#### Goal of the exercise:
Rewrite the listing below so that every "Locate an element on the screen" becomes "Find an element on the display", with everything else left unchanged.

#### Task inputs:
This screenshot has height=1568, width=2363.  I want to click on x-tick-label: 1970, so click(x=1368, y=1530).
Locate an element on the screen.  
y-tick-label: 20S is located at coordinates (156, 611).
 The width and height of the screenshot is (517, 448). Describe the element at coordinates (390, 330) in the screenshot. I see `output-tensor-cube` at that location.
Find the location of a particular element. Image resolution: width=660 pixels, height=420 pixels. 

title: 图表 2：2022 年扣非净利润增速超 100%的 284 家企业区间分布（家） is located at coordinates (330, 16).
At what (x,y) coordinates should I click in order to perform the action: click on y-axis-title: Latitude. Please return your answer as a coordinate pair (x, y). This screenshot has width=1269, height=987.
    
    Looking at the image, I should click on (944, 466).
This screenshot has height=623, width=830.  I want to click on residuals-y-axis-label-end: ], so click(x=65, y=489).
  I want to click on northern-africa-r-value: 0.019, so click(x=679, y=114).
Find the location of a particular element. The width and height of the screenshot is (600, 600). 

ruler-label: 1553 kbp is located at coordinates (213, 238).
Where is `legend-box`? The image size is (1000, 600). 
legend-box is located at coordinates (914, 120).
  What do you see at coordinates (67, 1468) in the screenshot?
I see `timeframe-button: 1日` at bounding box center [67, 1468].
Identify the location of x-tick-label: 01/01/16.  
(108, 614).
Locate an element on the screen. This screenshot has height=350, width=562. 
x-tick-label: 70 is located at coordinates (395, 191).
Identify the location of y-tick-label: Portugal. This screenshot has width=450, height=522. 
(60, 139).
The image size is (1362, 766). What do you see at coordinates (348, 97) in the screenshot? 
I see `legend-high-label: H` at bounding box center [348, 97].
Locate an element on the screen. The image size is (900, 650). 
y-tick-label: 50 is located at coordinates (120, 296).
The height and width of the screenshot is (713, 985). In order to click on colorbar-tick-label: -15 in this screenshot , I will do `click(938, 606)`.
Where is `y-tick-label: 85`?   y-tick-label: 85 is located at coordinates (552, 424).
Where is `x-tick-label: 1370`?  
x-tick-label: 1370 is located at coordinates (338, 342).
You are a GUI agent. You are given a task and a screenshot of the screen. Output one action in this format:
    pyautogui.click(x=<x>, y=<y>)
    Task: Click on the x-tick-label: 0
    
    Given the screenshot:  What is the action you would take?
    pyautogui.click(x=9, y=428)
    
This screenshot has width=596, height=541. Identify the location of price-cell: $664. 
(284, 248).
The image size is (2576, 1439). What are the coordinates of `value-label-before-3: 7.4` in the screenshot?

#### Written response:
This screenshot has height=1568, width=2363.  I want to click on x-tick-label: 1970, so click(x=1368, y=1530).
Find an element on the display.  
y-tick-label: 20S is located at coordinates (156, 611).
 The width and height of the screenshot is (517, 448). Describe the element at coordinates (390, 330) in the screenshot. I see `output-tensor-cube` at that location.
Find the location of a particular element. Image resolution: width=660 pixels, height=420 pixels. 

title: 图表 2：2022 年扣非净利润增速超 100%的 284 家企业区间分布（家） is located at coordinates (330, 16).
At what (x,y) coordinates should I click in order to perform the action: click on y-axis-title: Latitude. Please return your answer as a coordinate pair (x, y). This screenshot has width=1269, height=987.
    
    Looking at the image, I should click on (944, 466).
This screenshot has height=623, width=830.  I want to click on residuals-y-axis-label-end: ], so click(x=65, y=489).
  I want to click on northern-africa-r-value: 0.019, so click(x=679, y=114).
Find the location of a particular element. The width and height of the screenshot is (600, 600). 

ruler-label: 1553 kbp is located at coordinates (213, 238).
Where is `legend-box`? The image size is (1000, 600). 
legend-box is located at coordinates (914, 120).
  What do you see at coordinates (67, 1468) in the screenshot?
I see `timeframe-button: 1日` at bounding box center [67, 1468].
Identify the location of x-tick-label: 01/01/16.  
(108, 614).
Find an element on the display. This screenshot has height=350, width=562. 
x-tick-label: 70 is located at coordinates (395, 191).
Identify the location of y-tick-label: Portugal. This screenshot has width=450, height=522. 
(60, 139).
The image size is (1362, 766). What do you see at coordinates (348, 97) in the screenshot? 
I see `legend-high-label: H` at bounding box center [348, 97].
Find an element on the display. The image size is (900, 650). 
y-tick-label: 50 is located at coordinates (120, 296).
The height and width of the screenshot is (713, 985). In order to click on colorbar-tick-label: -15 in this screenshot , I will do `click(938, 606)`.
Where is `y-tick-label: 85`?   y-tick-label: 85 is located at coordinates (552, 424).
Where is `x-tick-label: 1370`?  
x-tick-label: 1370 is located at coordinates (338, 342).
You are a GUI agent. You are given a task and a screenshot of the screen. Output one action in this format:
    pyautogui.click(x=<x>, y=<y>)
    Task: Click on the x-tick-label: 0
    
    Given the screenshot:  What is the action you would take?
    pyautogui.click(x=9, y=428)
    
This screenshot has width=596, height=541. Identify the location of price-cell: $664. 
(284, 248).
The image size is (2576, 1439). What are the coordinates of `value-label-before-3: 7.4` in the screenshot?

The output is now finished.